# Compressor



## fernballan (Jan 29, 2018)

Bought  a cheap 300 bar compressor to start my V12


----------



## Ulma Doctor (Jan 30, 2018)

very nice!


----------



## Groundhog (Jan 30, 2018)

300 bar? 4,351 psi? I guessing that is either a typo or one heck of a compressor!


----------



## fernballan (Jan 30, 2018)

Groundhog said:


> 300 bar? 4,351 psi? I guessing that is either a typo or one heck of a compressor!
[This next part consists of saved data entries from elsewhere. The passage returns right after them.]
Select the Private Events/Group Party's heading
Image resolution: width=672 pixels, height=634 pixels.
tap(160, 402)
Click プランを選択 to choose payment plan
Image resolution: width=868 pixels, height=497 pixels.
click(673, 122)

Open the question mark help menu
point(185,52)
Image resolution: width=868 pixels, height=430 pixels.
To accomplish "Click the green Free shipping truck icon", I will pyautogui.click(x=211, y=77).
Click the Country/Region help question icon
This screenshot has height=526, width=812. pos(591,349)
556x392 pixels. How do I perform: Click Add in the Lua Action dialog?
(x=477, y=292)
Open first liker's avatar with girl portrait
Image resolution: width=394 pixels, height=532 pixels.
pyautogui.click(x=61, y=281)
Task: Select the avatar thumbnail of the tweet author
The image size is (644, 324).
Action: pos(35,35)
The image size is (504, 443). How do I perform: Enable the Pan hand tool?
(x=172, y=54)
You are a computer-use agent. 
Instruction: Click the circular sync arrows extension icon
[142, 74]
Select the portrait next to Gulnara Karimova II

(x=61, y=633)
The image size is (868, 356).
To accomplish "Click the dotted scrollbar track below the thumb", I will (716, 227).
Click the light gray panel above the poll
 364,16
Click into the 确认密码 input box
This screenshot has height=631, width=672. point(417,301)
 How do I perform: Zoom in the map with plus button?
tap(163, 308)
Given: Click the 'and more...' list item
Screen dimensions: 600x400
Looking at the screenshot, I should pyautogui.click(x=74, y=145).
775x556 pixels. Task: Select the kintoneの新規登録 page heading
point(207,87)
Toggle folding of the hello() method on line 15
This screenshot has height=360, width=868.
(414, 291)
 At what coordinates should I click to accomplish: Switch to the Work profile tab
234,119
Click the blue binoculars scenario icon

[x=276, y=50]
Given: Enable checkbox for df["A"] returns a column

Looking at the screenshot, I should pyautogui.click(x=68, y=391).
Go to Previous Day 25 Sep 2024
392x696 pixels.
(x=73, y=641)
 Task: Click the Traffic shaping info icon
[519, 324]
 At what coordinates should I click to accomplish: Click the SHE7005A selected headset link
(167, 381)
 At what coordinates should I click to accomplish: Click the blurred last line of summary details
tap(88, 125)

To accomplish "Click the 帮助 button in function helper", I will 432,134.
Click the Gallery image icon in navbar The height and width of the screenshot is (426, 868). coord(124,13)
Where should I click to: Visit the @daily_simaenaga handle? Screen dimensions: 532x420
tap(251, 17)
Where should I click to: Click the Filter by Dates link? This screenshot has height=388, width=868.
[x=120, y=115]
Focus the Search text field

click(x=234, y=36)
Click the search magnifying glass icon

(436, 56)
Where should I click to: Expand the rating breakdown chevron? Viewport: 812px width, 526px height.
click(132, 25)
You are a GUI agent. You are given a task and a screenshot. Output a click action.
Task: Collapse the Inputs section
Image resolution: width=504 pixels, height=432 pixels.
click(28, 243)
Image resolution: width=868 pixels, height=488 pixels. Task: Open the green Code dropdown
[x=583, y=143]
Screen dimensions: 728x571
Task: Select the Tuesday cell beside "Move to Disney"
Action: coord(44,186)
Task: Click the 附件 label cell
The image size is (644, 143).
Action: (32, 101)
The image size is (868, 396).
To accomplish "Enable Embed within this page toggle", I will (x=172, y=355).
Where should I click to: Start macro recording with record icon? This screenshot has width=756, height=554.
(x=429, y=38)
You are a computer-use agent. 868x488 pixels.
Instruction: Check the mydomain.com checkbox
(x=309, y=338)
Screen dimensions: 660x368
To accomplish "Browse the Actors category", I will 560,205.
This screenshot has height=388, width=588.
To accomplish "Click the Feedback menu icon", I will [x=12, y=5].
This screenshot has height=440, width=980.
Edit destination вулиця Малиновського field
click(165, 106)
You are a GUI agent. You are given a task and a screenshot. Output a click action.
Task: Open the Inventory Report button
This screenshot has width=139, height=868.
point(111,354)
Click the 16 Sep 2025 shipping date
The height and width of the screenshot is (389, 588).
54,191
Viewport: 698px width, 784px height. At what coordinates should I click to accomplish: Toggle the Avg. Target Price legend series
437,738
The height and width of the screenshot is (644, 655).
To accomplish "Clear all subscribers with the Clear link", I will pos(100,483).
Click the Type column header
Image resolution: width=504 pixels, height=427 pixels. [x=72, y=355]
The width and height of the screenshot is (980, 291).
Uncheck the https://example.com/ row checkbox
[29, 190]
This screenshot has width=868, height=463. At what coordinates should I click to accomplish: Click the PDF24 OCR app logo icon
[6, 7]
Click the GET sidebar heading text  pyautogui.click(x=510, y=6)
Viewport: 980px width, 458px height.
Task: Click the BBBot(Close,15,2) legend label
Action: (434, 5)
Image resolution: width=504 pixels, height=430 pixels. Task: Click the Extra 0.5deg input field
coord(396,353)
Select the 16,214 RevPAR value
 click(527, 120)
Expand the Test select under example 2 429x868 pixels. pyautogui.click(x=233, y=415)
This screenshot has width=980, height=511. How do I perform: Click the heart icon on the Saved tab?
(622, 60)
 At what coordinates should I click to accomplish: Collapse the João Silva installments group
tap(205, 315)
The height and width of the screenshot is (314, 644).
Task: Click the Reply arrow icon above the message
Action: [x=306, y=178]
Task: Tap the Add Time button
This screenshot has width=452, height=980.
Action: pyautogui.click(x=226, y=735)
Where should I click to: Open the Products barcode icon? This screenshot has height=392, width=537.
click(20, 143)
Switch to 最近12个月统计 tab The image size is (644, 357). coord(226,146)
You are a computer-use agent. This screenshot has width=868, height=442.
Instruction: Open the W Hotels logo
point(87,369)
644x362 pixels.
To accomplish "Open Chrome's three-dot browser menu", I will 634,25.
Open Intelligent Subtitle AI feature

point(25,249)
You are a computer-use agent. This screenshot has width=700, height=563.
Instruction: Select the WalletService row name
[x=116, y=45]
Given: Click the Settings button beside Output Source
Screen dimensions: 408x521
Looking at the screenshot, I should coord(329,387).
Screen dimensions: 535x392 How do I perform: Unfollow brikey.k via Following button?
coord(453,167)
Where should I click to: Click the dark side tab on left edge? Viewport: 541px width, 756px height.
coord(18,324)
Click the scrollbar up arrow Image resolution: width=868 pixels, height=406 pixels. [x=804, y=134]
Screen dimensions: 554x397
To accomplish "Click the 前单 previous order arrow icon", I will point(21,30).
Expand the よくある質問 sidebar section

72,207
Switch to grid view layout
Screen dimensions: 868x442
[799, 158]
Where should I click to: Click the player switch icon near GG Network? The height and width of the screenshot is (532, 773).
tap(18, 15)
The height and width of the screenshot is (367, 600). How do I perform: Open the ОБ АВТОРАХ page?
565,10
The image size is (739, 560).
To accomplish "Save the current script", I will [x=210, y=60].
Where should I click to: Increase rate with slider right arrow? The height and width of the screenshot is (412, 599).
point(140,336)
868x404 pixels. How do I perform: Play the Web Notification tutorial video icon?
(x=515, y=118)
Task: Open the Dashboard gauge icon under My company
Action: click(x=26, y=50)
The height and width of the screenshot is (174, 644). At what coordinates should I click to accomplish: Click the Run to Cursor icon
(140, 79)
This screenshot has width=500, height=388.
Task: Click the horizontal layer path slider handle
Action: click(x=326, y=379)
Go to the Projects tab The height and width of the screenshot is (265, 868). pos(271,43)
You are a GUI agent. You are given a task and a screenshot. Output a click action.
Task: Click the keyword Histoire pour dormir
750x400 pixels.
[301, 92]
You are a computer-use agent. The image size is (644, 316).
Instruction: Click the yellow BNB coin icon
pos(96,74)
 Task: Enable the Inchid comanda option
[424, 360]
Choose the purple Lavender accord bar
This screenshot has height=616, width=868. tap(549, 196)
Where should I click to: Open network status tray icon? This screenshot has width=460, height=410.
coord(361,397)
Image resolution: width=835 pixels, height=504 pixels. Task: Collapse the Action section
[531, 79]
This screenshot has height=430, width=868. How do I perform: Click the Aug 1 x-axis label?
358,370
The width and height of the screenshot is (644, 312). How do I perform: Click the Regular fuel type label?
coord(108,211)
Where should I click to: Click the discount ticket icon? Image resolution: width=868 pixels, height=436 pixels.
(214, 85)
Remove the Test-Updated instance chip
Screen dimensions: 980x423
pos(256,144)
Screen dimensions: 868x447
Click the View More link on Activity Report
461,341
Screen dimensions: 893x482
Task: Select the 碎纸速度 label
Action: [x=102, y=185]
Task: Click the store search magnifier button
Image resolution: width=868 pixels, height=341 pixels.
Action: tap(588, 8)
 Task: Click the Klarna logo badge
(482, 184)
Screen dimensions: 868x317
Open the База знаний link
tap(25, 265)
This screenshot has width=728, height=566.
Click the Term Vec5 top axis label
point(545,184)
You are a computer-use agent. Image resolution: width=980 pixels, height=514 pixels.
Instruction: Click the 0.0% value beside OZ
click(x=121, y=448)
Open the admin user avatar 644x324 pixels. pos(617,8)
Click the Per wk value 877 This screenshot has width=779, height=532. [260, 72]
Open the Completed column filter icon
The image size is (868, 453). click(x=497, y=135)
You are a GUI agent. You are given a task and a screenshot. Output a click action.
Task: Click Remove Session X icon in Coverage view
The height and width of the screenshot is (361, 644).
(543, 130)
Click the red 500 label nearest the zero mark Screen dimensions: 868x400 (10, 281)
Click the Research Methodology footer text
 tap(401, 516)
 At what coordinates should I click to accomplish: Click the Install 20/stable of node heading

It's a dive compressor 300 Bar Must have 65 Bar to start The V12


----------



## Groundhog (Jan 30, 2018)

Wow! That's a lot of air!


----------



## dlane (Jan 30, 2018)

Guess I’m not a besserwisser , how dose air start a v12 combustion engine .


----------



## Groundhog (Jan 30, 2018)

You blow the air into the cooling fan and it turns like a propeller!!   -sorry, I couldn't help myself-


----------



## westerner (Jan 30, 2018)

This will work, theoretically.  But the compressor must be VOLUME biased, not PRESSURE biased. Sorry, couldn't help my self, either.


Groundhog said:


> You blow the air into the cooling fan and it turns like a propeller!!   -sorry, I couldn't help myself-


----------



## kd4gij (Jan 30, 2018)

Pneumatic starter. Most big rigs use that as an electric starter won't cut it.


----------